Let $(X,\Sigma, \mu)$ be a standard Borel space probability space, i.e $\mu(X)=1$. Consider the space $(X^\mathbb Z, \Sigma_p)$, where $\Sigma_p$ is the standard $\sigma$ algebra on the product space generated by the coordinate projections $\pi_n:X^{\mathbb Z}\to X$. Now let $Y\subset \Sigma_p$, and give it the standard subspace $\sigma$-algebra $\mathcal S=\Sigma_p\cap Y$. It is fairly easy to see that the restriction of each coordinate map $\pi_n|_Y$ is measurable w.r.t $\mathcal S$. What I am interested in though, is
Does there exist a probability measure $\nu$ on $\mathcal S$ such that each restricted projection is $\pi_n|_Y$ is $\mu/\nu$ measure preserving?
If $Y$ is itself just a product of subsets of $X$, then the answer is yes due to the Kolmogorov Extension theorem (in fact there are other applicable extension theorems too I believe, so pick your favourite). What is not so clear to me is what happens when $Y$ is not itself just a product space. My first consideration was the measure $\nu(A)=m(A)/m(Y)$, where $m$ is the measure on $\Sigma_p$ we get via the Kolmogorov extension theorem. Unfortunately the restricted projections do not need to be measure preserving with respect to this measure, as I figured out after asking here.
Important Edit: I have been made aware of a trivial counterexample. Consider $X=[0,1]$ with Lebesgue measure $\lambda$, and let us focus only on the simple case of $X\times X$. Let $Y=X\times\{0\}$. This is clearly measurable, but $\pi_2|_Y=0$, which implies that our desired $\nu$ on $Y$ cannot exist, because $\pi_2|_Y^{-1}\{0\}=Y$.
I had hoped that maybe demanding that $\mu(\pi_n(Y))>0$ would be a sufficient condition ensuring that such a measure existed, but on further reflection I realised if we let $X$ be as above and consider $Y=X\times [0,1/2]\subset X\times X$ we run into a problem, because $\pi_2|_Y^{-1}(1/2,1]=\emptyset$. This has made me realize that my above claim about the Kolmogorov extension was entirely incorrect, because obviously the consistency conditions are not satisfied if we take any old product of subsets.
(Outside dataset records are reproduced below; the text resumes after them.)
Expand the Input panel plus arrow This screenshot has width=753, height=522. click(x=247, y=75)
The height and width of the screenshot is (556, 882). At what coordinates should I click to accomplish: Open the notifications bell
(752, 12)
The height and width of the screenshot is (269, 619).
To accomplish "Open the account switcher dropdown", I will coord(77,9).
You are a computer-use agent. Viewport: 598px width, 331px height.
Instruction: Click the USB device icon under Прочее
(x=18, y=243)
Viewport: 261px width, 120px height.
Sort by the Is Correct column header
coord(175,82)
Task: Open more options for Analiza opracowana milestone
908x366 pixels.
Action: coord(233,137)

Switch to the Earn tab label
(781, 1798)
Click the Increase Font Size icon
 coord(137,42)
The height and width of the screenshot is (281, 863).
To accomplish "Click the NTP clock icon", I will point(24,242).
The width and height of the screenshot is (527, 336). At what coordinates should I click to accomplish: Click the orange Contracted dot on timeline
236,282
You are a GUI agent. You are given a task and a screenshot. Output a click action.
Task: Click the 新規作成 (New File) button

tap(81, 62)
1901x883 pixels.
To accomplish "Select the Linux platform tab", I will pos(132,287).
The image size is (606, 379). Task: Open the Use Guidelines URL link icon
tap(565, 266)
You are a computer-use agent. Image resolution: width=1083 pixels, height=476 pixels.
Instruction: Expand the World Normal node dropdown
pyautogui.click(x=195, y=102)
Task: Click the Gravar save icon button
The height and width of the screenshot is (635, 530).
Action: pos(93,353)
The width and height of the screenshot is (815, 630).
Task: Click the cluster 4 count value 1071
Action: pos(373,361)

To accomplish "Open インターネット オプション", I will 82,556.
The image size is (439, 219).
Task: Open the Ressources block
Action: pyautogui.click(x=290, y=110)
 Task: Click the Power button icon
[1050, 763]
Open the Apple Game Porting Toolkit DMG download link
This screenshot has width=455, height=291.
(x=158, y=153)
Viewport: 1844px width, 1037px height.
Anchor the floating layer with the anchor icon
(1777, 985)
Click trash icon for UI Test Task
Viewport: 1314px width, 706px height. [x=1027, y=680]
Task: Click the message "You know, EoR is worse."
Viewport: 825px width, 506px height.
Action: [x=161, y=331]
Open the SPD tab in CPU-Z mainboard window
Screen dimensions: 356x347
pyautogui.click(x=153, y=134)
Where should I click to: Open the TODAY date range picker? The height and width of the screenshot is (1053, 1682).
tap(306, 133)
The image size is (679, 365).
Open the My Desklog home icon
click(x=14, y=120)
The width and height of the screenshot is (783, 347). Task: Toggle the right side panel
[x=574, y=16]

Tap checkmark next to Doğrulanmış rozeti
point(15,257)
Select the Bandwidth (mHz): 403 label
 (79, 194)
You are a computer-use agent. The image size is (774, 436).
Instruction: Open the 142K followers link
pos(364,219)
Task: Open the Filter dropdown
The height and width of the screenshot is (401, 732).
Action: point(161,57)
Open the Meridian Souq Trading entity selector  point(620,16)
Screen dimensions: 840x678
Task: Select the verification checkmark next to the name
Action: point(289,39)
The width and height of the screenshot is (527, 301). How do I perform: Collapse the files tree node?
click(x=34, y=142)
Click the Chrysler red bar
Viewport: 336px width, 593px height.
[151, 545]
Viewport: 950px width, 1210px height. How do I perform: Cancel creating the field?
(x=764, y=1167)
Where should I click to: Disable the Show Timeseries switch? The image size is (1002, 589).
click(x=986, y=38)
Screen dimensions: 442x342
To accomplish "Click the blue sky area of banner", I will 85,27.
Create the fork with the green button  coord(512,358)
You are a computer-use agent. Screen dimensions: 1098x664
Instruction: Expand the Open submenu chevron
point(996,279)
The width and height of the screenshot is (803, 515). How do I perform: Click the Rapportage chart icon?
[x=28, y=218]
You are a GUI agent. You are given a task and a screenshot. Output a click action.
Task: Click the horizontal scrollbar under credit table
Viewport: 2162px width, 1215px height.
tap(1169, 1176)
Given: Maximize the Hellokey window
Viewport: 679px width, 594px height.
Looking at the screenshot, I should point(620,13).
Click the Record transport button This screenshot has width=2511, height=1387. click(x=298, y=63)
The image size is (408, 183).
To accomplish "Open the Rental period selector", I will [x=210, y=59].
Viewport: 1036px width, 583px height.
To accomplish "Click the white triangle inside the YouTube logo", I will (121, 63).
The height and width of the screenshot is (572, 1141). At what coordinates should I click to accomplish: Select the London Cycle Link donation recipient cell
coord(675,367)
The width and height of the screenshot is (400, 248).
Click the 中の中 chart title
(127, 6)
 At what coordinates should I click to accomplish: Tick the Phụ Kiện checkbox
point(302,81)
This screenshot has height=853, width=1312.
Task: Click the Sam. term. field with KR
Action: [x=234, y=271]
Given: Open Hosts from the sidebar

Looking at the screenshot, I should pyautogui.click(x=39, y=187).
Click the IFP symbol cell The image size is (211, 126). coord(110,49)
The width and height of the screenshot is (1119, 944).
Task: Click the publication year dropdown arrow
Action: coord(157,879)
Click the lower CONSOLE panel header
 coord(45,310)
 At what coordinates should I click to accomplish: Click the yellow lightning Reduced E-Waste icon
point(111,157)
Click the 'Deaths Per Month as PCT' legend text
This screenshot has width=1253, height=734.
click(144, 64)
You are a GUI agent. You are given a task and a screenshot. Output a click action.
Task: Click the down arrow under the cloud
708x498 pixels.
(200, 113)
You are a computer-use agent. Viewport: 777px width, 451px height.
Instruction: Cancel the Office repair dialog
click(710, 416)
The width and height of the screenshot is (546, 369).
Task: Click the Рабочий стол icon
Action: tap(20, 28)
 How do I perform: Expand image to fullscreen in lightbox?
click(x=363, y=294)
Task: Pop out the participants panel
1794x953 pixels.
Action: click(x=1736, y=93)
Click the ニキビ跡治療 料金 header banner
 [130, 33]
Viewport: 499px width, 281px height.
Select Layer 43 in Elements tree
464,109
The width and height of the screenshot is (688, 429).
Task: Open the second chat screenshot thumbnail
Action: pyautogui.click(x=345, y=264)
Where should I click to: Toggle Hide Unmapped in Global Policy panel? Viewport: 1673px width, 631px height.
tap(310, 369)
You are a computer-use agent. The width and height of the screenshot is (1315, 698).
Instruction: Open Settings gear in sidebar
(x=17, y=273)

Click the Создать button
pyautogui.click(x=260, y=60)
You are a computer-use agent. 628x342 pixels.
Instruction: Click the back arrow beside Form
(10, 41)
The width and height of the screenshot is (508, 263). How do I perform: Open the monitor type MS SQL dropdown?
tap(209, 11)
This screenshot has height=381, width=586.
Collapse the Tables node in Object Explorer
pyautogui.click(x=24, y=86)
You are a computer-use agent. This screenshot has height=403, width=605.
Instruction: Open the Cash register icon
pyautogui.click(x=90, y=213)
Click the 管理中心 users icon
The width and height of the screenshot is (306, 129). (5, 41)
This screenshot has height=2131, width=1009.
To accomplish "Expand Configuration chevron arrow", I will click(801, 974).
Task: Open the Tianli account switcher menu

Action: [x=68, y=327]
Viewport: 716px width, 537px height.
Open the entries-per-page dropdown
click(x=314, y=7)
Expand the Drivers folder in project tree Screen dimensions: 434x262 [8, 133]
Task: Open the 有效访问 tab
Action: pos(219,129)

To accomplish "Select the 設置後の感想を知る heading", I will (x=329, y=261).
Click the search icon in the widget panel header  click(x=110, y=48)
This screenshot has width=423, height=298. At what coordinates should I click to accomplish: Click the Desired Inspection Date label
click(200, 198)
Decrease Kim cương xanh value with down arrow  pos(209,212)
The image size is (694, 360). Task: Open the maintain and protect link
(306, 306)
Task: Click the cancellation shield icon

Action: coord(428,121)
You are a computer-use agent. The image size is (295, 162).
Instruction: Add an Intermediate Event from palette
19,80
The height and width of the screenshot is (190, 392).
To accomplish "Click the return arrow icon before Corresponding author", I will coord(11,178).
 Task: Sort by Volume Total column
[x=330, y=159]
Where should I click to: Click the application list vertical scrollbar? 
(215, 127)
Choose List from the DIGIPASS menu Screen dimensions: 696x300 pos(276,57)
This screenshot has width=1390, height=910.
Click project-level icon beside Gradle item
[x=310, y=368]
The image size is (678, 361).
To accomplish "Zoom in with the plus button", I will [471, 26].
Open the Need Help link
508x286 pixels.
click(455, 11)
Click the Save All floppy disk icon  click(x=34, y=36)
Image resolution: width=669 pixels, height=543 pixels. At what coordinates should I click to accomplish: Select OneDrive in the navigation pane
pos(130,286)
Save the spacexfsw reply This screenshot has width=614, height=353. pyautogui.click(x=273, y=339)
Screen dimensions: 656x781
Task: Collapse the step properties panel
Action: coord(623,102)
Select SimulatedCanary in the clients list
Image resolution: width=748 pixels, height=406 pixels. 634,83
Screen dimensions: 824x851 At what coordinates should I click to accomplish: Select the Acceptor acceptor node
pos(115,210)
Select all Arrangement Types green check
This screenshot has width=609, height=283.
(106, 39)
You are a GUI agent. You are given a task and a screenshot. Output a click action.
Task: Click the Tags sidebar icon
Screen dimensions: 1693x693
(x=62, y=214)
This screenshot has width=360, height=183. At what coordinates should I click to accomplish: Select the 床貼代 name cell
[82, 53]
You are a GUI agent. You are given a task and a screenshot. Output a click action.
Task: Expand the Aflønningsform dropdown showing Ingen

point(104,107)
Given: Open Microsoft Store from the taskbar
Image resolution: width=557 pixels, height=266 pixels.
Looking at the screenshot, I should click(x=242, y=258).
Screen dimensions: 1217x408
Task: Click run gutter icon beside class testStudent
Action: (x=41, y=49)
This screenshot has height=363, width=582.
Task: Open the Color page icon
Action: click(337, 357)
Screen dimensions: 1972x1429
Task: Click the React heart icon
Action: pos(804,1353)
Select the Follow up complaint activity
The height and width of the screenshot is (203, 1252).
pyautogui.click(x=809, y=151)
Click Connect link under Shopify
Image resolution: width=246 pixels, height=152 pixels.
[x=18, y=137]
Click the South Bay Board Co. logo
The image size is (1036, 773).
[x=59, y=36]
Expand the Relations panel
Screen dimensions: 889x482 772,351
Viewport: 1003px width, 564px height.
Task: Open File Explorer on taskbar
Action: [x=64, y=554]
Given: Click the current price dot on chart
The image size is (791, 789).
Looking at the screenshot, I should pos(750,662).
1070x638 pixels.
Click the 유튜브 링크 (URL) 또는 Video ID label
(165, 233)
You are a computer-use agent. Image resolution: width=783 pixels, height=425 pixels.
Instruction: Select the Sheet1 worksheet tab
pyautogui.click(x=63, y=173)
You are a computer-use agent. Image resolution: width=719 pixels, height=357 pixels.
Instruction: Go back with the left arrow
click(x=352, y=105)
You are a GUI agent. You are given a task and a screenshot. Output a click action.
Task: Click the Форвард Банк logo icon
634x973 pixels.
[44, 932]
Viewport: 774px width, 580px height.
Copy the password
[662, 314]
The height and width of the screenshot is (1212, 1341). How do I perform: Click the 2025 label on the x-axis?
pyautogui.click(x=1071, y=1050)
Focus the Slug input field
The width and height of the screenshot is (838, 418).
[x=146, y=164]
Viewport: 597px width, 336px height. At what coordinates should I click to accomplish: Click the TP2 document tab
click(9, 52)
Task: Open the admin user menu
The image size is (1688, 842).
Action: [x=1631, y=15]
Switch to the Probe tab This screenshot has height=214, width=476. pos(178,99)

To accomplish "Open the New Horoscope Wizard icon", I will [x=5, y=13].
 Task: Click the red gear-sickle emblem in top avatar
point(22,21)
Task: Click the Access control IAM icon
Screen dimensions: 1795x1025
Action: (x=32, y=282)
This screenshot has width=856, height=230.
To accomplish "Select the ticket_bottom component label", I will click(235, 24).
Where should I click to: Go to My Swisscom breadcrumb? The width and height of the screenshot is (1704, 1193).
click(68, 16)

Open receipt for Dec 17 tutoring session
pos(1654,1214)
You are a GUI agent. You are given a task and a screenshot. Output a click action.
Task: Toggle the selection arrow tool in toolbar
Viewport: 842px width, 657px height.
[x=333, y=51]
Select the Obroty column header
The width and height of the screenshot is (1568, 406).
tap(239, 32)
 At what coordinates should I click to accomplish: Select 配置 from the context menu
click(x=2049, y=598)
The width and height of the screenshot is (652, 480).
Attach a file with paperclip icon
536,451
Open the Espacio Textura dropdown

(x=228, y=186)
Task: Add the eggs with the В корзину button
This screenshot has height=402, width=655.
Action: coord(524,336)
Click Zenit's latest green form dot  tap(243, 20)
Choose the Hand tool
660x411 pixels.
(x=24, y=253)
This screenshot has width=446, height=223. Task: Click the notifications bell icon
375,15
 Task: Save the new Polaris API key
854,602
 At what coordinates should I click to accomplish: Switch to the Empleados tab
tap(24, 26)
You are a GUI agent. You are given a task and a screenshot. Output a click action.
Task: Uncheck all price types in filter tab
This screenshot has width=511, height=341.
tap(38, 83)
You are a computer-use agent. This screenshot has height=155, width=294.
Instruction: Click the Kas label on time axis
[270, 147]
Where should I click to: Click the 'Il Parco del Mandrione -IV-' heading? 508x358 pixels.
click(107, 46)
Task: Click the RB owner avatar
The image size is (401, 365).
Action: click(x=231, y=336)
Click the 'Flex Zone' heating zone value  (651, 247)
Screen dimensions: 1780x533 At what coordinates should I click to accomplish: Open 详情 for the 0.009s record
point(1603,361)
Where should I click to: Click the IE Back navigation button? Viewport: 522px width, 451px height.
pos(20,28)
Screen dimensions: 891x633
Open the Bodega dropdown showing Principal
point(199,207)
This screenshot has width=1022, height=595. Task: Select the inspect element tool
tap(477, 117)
I have posted a bounty though, and I am still interested in the subtleties of this problem, so let me ask a more subtle question:
If $Y$ is a measurable proper subset of $X^\mathbb{Z}$ under what conditions does there exist a measure $\nu$ on $\mathcal S$ making the restriction of each coordinate projection measure preserving?
I believe that a necessary condition is requiring that image of each projection has full measure, but I'm not sure whether this is sufficient.